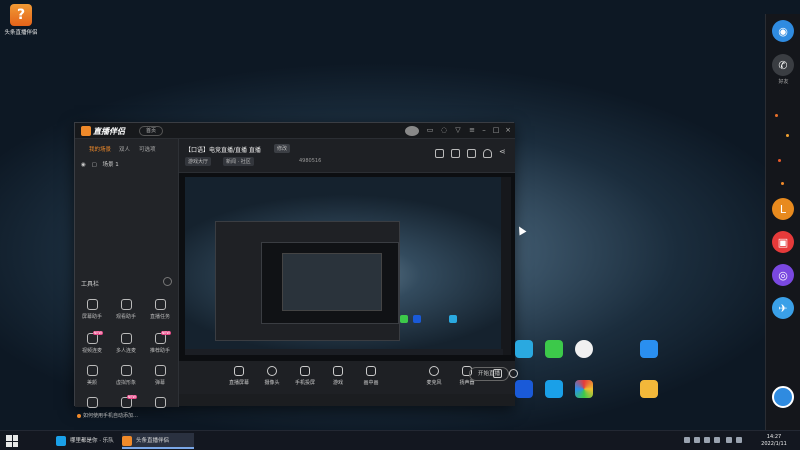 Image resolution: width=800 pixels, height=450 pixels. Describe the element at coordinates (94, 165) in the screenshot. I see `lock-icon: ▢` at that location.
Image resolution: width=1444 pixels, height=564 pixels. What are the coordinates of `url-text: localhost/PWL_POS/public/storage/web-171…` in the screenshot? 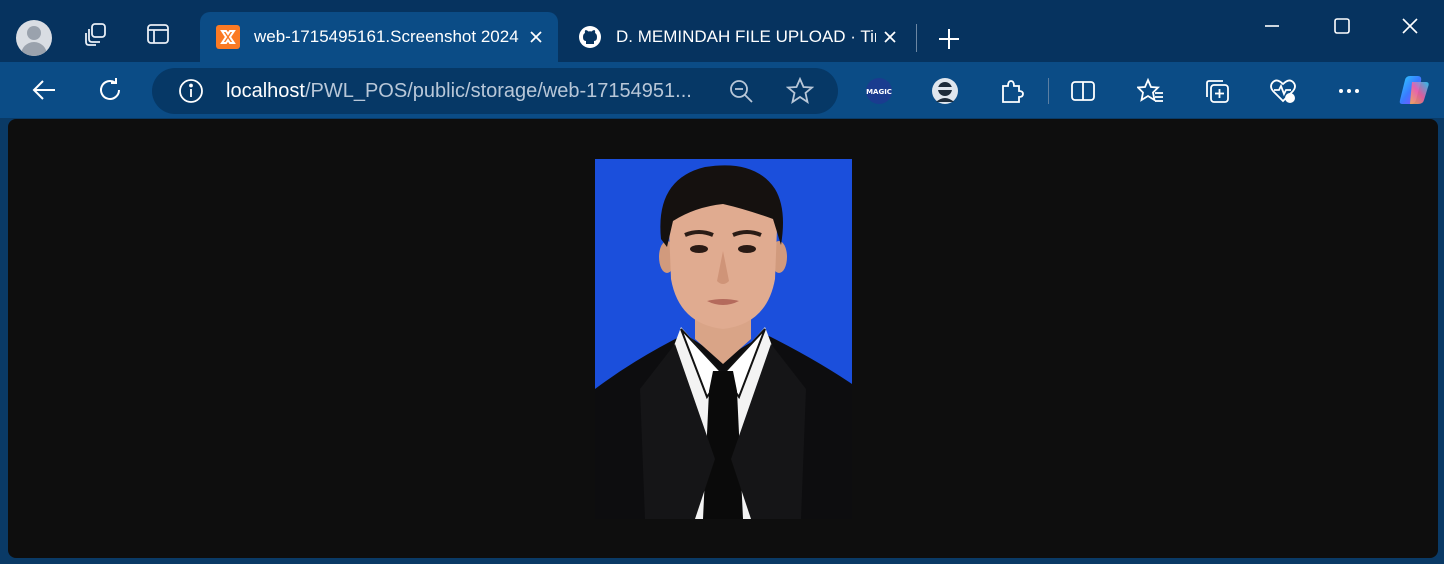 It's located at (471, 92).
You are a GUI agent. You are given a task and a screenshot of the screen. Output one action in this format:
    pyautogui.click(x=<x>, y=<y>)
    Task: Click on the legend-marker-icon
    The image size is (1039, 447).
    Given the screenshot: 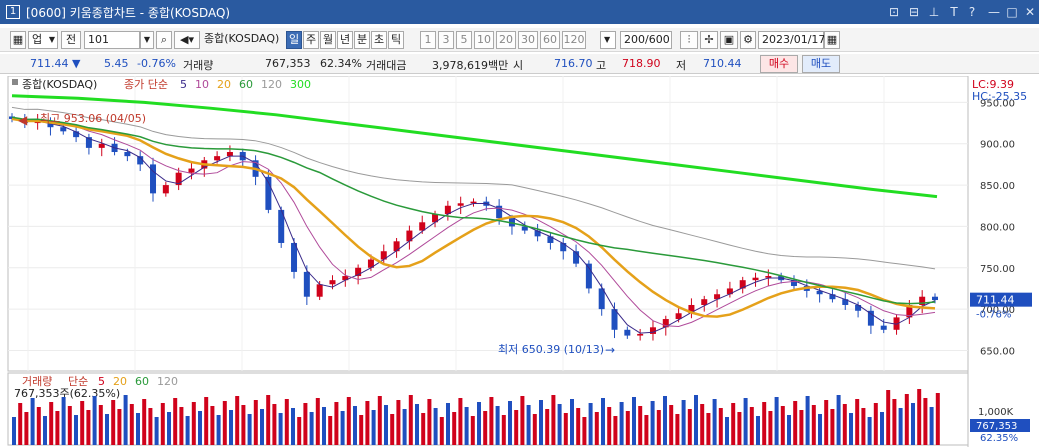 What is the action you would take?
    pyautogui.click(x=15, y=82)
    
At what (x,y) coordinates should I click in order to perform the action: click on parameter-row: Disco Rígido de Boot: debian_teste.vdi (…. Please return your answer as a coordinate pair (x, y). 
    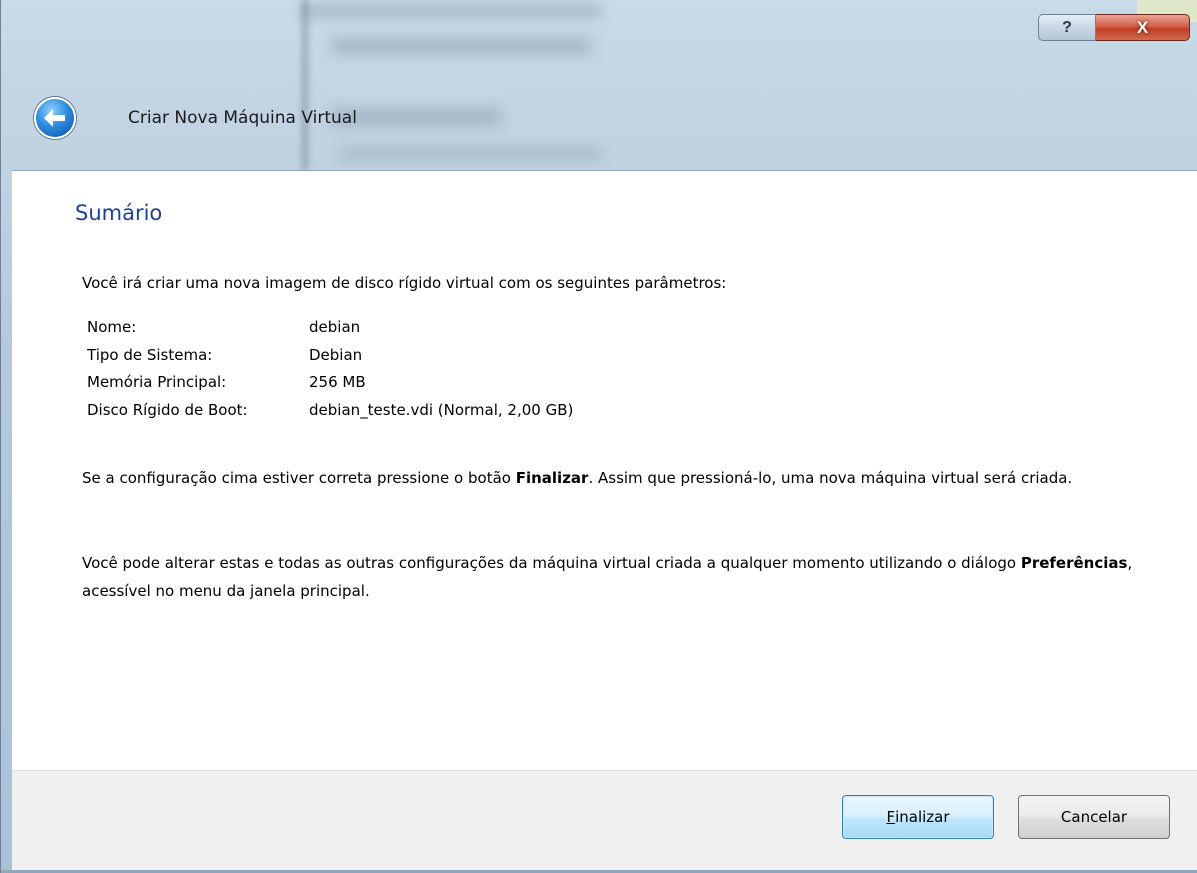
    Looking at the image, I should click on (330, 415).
★ ★ ★ ★ ★
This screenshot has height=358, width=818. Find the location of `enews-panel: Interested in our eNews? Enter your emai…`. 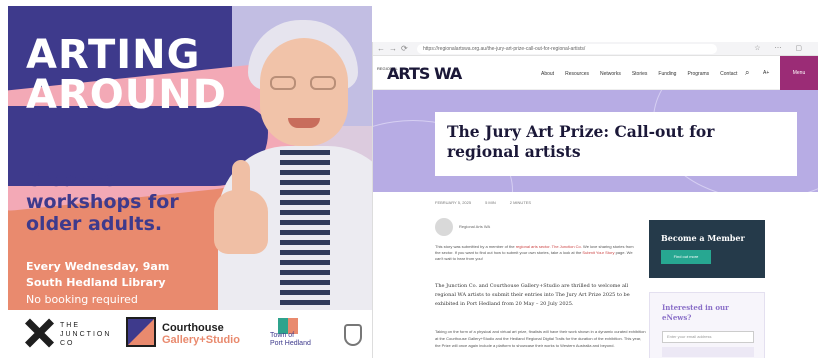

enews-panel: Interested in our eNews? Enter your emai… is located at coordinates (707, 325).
★ ★ ★ ★ ★
#### GOAL OF THE EXERCISE
Among the items above, rewrite the lines starting at the line that contains "At what (x,y)" and ending at the line that contains "Looking at the", putting "Give" in place of "Please return" and changing nothing else. Give only those lines, without the pictures.

#### SOLUTION
At what (x,y) coordinates should I click in order to perform the action: click on parameter-row: Disco Rígido de Boot: debian_teste.vdi (…. Give your answer as a coordinate pair (x, y). 
    Looking at the image, I should click on (330, 415).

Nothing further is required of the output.